When I was a young man I heard a story that resonated with my sensibilities.
The story was about some South Sea islands where newborns were considered holy during their first hundred days out of mother’s womb. During those days the infant was never allowed to touch the ground. Then on the hundredth day a sacred ceremony celebrated this infant joining the human race as it’s feet were lowered to touch sand and sea and Earth for the first time.
It was a beautiful story that was running through my mind as I watched my own daughter being born during a moment that felt like a window opening into Deep Time as I fleetingly touched the generations that came before. Later holding my tiny infant up towards the sky, the story became a living reality, even if her little butt, back and feet would touch the ground long before her 100th day as a person, holy she certainly was.
Last year I was blessed with being caregiver for a grandson, first visit was at two weeks old, with a few more before those hundred days were up. He’s currently around 16 months and a very different entity - today we are the sum total of all our days and experiences.
Consider the person as a reflection of evolution.
The first hundred ‘infant’ days, for caregivers it’s filled with moments of blissful rapture as pure as any we’ll ever experience. For the parents already in love with each other, it’s profound beyond all else.
The human sensuality of skin on skin, the smells, the touch, the falling into blissful sleep, When simple awareness of the moment and love overwhelms our ability to convey. Then the waking and the strüm und drang of life and learning and the day to days that never stop coming at us. But I digress, this was supposed to be about the infant.

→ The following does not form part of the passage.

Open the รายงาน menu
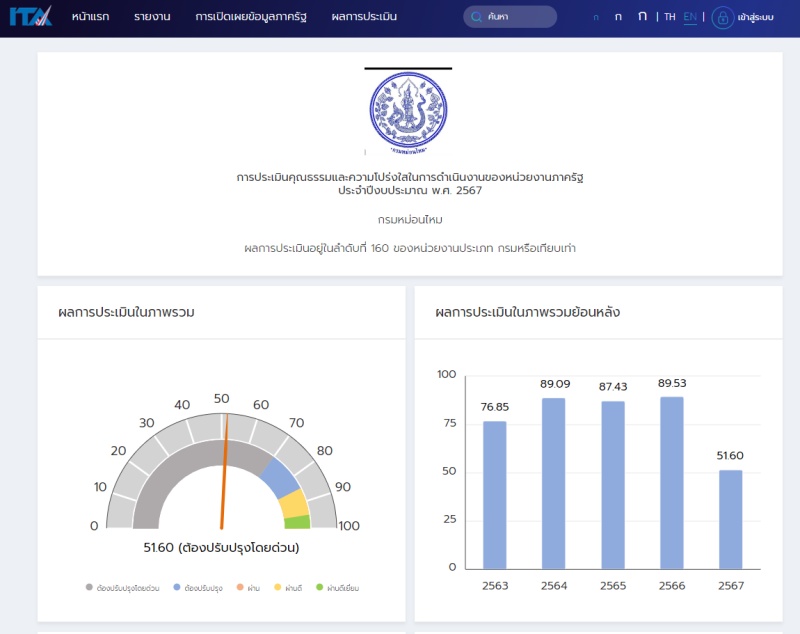Image resolution: width=800 pixels, height=634 pixels. 152,17
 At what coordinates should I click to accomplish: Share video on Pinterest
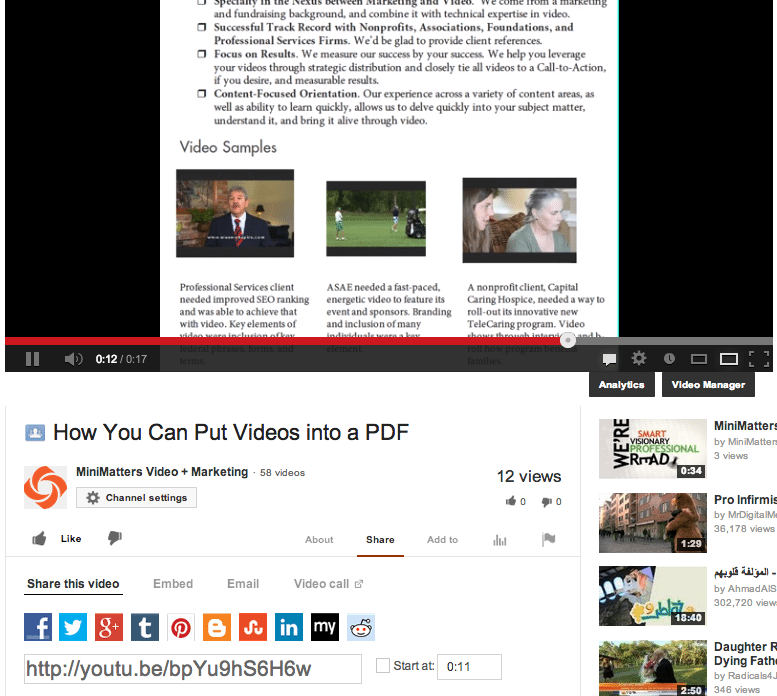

The babe laying there helpless, but soaking in everything, while constantly flailing it’s limbs until the flailing takes on definition. Those eyes, at first blurry, become sharp and scanning (and if you are among the fortunate) noises attract the infants attention, which triggers more body motion and sense of direction and increasing awareness of surroundings.

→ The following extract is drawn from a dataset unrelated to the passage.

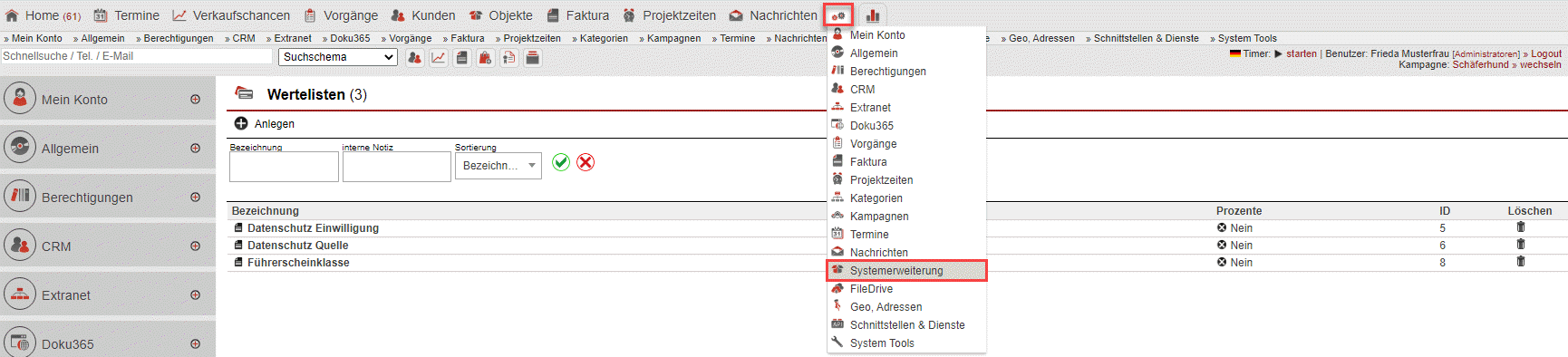Click the Logout link
The height and width of the screenshot is (357, 1568).
pos(1546,53)
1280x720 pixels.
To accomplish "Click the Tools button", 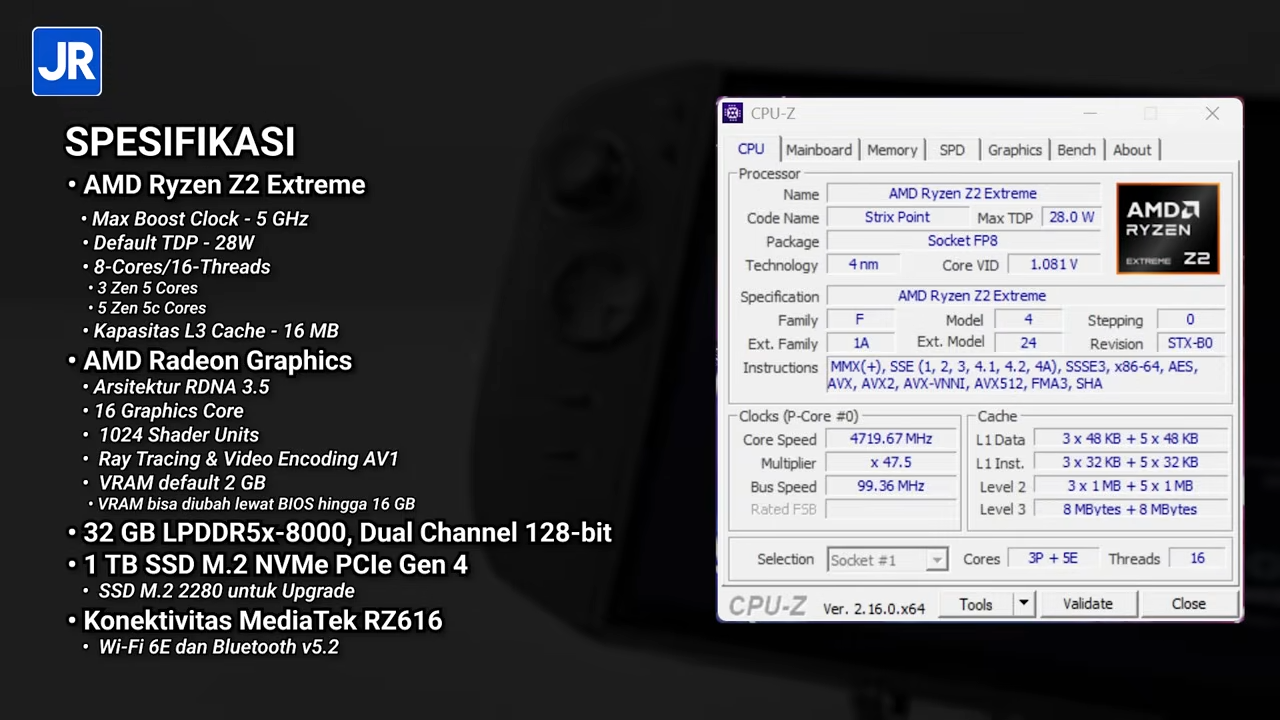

Evolution in action from the infant’s perspective.
Fuzzy images resolving into objects, oh, fingers, my fingers, wow, I can move them, what toes too, feet, legs, kick ‘em high. Then coordination between the parts, yo, I’ve rolled over.
Wow, I can push my head up off the floor, then the butt learns how to use legs to wave that booty. But, I want to get over there and it ain’t working. Head up, butt up, push, bam, nose dive into the rug. But soon the body figures out that arms and hands need a little harmony, so the random flailing steadily finds that harmony. Arms learn when to move as legs push. Head remains held high and it’s off to the races.

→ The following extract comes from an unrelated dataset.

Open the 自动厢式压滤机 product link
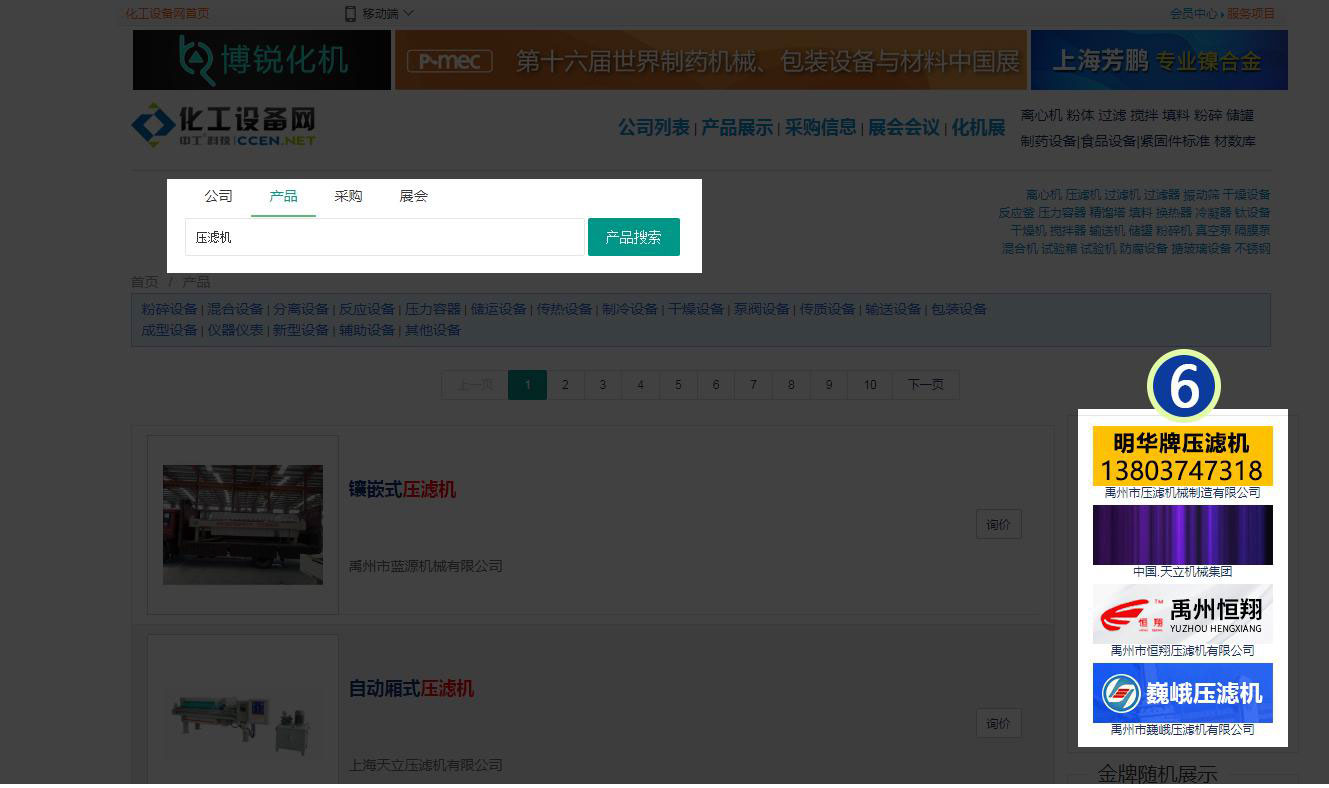411,688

Wow, I can get over there. Check it out. I’m fast. Not fast enough, standing is fun, bam, diapers full of, never mind. Then it’s like the body hears the song, these feet are made for walking, and that’s just what they do.
We wake up and that infant is gone, disappeared into a toddler scampering off into every direction, obsessed with discovering the world.
Willfulness, curiosity, sense of self, and of humor, and still always soaking up all he/she can, through senses and body (which of course is also a sense organ) and mind. Boundaries are necessary, but they are so hard to define.